Results: We found significant increases in ART prescription and viral suppression among all racial/ethnic groups from 2009 to 2013, both overall and among MSM. By 2013, overall and among MSM, the Hispanic-white disparity in ART prescription was non-existent, and the black-white disparity was not significant after accounting for differences between blacks and whites in age and length of HIV diagnosis. Despite reductions in racial/ethnic disparities in viral suppression over the time period, significant disparities remained among the total population, even after adjusting for differences in racial/ethnic group characteristics. Encouragingly, however, there was no significant Hispanic-white disparity in viral suppression among MSM by 2013.

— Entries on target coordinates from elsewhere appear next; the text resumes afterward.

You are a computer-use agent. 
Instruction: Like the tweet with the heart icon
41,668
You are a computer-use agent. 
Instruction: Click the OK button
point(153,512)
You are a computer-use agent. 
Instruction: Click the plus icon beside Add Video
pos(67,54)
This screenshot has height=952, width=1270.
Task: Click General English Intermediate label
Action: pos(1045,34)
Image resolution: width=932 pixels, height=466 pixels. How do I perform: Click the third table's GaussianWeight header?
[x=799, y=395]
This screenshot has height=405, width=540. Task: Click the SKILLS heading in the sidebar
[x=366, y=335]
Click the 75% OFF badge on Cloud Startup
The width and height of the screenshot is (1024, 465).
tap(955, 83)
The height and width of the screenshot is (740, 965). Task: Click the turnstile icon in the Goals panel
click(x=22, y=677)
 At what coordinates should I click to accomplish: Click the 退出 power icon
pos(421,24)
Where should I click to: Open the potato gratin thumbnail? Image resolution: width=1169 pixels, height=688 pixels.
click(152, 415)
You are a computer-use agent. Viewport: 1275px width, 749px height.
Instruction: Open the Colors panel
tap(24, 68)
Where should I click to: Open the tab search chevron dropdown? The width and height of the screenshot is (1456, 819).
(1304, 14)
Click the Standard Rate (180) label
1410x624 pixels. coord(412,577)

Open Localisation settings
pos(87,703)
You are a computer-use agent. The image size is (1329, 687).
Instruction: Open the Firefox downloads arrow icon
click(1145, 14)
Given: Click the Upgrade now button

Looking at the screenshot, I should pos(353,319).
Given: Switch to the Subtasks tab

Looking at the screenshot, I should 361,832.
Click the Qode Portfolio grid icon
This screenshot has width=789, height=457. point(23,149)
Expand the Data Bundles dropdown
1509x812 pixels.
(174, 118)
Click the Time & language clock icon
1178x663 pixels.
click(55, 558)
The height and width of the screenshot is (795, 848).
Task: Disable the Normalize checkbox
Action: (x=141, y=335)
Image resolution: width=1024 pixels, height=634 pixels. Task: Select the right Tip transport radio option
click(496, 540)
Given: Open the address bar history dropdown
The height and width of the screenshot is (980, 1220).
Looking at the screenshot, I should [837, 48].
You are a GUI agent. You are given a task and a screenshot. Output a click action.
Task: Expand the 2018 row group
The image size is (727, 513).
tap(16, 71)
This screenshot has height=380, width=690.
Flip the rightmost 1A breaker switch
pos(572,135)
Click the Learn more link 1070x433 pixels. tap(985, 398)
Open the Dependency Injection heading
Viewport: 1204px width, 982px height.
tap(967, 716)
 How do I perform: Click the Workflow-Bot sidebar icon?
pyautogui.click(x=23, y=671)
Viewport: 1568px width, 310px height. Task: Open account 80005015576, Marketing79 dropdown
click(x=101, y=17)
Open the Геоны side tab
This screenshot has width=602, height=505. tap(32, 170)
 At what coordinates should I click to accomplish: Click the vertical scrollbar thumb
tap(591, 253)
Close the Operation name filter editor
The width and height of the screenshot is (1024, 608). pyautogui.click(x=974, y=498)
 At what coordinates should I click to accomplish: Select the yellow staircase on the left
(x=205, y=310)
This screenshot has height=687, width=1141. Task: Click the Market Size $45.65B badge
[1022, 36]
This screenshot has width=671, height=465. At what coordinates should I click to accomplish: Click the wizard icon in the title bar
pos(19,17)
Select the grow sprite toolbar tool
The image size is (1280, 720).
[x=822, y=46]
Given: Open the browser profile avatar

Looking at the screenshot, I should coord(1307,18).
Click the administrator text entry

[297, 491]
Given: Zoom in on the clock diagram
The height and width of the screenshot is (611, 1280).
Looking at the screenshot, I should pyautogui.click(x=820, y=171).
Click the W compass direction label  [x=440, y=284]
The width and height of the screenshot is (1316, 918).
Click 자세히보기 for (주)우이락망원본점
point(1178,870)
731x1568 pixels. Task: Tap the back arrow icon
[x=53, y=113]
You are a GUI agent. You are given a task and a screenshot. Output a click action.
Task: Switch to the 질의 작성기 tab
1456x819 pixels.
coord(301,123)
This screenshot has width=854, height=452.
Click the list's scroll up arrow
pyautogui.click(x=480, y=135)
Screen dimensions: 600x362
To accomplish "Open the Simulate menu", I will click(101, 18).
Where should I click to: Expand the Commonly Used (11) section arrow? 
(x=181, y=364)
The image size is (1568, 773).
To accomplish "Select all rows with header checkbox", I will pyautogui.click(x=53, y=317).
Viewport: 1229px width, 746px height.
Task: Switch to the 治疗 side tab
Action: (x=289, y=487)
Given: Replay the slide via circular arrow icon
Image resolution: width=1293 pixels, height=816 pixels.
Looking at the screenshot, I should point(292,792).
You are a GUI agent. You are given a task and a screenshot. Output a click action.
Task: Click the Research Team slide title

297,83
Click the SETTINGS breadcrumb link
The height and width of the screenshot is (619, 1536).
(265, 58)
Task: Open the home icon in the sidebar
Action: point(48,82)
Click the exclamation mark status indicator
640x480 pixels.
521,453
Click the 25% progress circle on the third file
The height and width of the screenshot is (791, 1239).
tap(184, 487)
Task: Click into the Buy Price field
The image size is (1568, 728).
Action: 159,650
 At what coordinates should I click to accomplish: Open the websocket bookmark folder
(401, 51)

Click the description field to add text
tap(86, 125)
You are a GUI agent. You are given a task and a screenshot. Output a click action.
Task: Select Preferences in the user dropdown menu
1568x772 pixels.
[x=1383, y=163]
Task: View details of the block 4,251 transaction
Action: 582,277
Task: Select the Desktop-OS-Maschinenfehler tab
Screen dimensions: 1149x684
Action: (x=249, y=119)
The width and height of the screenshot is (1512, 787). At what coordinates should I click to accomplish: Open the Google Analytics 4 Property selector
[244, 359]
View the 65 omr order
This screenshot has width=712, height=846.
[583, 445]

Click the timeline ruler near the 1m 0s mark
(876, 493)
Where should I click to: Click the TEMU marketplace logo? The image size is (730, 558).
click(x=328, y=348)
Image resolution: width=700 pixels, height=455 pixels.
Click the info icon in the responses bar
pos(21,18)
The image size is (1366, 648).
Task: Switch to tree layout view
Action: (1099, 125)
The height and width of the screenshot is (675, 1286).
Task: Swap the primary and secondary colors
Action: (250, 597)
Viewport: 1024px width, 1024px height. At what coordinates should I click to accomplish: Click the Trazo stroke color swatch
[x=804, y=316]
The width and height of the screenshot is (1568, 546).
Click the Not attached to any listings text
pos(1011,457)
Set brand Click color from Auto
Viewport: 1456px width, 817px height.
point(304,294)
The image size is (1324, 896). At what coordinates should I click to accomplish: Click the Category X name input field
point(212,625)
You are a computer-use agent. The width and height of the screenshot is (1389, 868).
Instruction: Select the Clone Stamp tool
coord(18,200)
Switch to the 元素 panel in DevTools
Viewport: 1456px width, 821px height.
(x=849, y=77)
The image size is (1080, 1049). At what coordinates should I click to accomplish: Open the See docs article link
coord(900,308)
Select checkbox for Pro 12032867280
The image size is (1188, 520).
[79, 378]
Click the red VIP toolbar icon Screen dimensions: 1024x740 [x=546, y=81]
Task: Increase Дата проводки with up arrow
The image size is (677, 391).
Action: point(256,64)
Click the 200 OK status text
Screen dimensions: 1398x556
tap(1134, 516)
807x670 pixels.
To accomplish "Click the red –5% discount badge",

Conclusions: Despite significant improvements in ART prescription and viral suppression in recent years, racial and ethnic disparities persist, particularly for black persons. If the United States is to achieve the National HIV/AIDS Strategy goal of reducing HIV-related health disparities, continued efforts to accelerate the rate of improvement in ART prescription and viral suppression among Hispanic and black persons may need to be prioritized.